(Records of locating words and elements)
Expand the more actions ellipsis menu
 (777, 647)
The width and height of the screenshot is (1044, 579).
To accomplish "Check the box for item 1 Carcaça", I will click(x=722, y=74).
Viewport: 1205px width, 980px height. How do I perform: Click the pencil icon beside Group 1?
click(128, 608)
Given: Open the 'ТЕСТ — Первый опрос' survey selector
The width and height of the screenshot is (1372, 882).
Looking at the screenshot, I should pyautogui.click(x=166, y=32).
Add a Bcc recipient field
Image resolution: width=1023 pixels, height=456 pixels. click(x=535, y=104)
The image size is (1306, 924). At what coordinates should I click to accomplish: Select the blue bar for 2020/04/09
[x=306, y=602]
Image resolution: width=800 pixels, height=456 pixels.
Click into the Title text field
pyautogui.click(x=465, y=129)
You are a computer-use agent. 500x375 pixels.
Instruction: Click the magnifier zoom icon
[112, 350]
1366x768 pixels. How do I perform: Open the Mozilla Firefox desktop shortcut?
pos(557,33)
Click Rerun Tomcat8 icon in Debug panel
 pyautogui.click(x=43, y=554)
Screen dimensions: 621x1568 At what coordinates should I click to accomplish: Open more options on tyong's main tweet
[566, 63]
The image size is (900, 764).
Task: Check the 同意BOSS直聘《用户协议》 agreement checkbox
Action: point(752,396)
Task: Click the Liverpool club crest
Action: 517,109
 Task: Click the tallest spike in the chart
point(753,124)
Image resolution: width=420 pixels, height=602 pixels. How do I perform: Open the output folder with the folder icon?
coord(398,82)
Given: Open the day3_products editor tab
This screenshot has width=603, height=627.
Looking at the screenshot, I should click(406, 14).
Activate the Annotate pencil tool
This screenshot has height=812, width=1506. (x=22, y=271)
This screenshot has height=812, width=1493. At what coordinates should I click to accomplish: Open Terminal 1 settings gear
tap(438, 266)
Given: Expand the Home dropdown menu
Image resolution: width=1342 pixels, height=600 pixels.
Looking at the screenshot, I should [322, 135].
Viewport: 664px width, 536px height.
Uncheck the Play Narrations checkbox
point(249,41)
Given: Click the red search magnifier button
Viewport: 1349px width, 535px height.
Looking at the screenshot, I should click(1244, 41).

## WHAT TO WORK ON
Convert every line of the items above into a Markdown table with the columns "Row" and "Line," numbering the rows in order and omitting blank lines.

## CORRECT ANSWER
| Row | Line |
|---|---|
| 1 | Expand the more actions ellipsis menu |
| 2 |  (777, 647) |
| 3 | The width and height of the screenshot is (1044, 579). |
| 4 | To accomplish "Check the box for item 1 Carcaça", I will click(x=722, y=74). |
| 5 | Viewport: 1205px width, 980px height. How do I perform: Click the pencil icon beside Group 1? |
| 6 | click(128, 608) |
| 7 | Given: Open the 'ТЕСТ — Первый опрос' survey selector |
| 8 | The width and height of the screenshot is (1372, 882). |
| 9 | Looking at the screenshot, I should pyautogui.click(x=166, y=32). |
| 10 | Add a Bcc recipient field |
| 11 | Image resolution: width=1023 pixels, height=456 pixels. click(x=535, y=104) |
| 12 | The image size is (1306, 924). At what coordinates should I click to accomplish: Select the blue bar for 2020/04/09 |
| 13 | [x=306, y=602] |
| 14 | Image resolution: width=800 pixels, height=456 pixels. |
| 15 | Click into the Title text field |
| 16 | pyautogui.click(x=465, y=129) |
| 17 | You are a computer-use agent. 500x375 pixels. |
| 18 | Instruction: Click the magnifier zoom icon |
| 19 | [112, 350] |
| 20 | 1366x768 pixels. How do I perform: Open the Mozilla Firefox desktop shortcut? |
| 21 | pos(557,33) |
| 22 | Click Rerun Tomcat8 icon in Debug panel |
| 23 |  pyautogui.click(x=43, y=554) |
| 24 | Screen dimensions: 621x1568 At what coordinates should I click to accomplish: Open more options on tyong's main tweet |
| 25 | [566, 63] |
| 26 | The image size is (900, 764). |
| 27 | Task: Check the 同意BOSS直聘《用户协议》 agreement checkbox |
| 28 | Action: point(752,396) |
| 29 | Task: Click the Liverpool club crest |
| 30 | Action: 517,109 |
| 31 |  Task: Click the tallest spike in the chart |
| 32 | point(753,124) |
| 33 | Image resolution: width=420 pixels, height=602 pixels. How do I perform: Open the output folder with the folder icon? |
| 34 | coord(398,82) |
| 35 | Given: Open the day3_products editor tab |
| 36 | This screenshot has width=603, height=627. |
| 37 | Looking at the screenshot, I should click(406, 14). |
| 38 | Activate the Annotate pencil tool |
| 39 | This screenshot has height=812, width=1506. (x=22, y=271) |
| 40 | This screenshot has height=812, width=1493. At what coordinates should I click to accomplish: Open Terminal 1 settings gear |
| 41 | tap(438, 266) |
| 42 | Given: Expand the Home dropdown menu |
| 43 | Image resolution: width=1342 pixels, height=600 pixels. |
| 44 | Looking at the screenshot, I should [322, 135]. |
| 45 | Viewport: 664px width, 536px height. |
| 46 | Uncheck the Play Narrations checkbox |
| 47 | point(249,41) |
| 48 | Given: Click the red search magnifier button |
| 49 | Viewport: 1349px width, 535px height. |
| 50 | Looking at the screenshot, I should click(1244, 41). |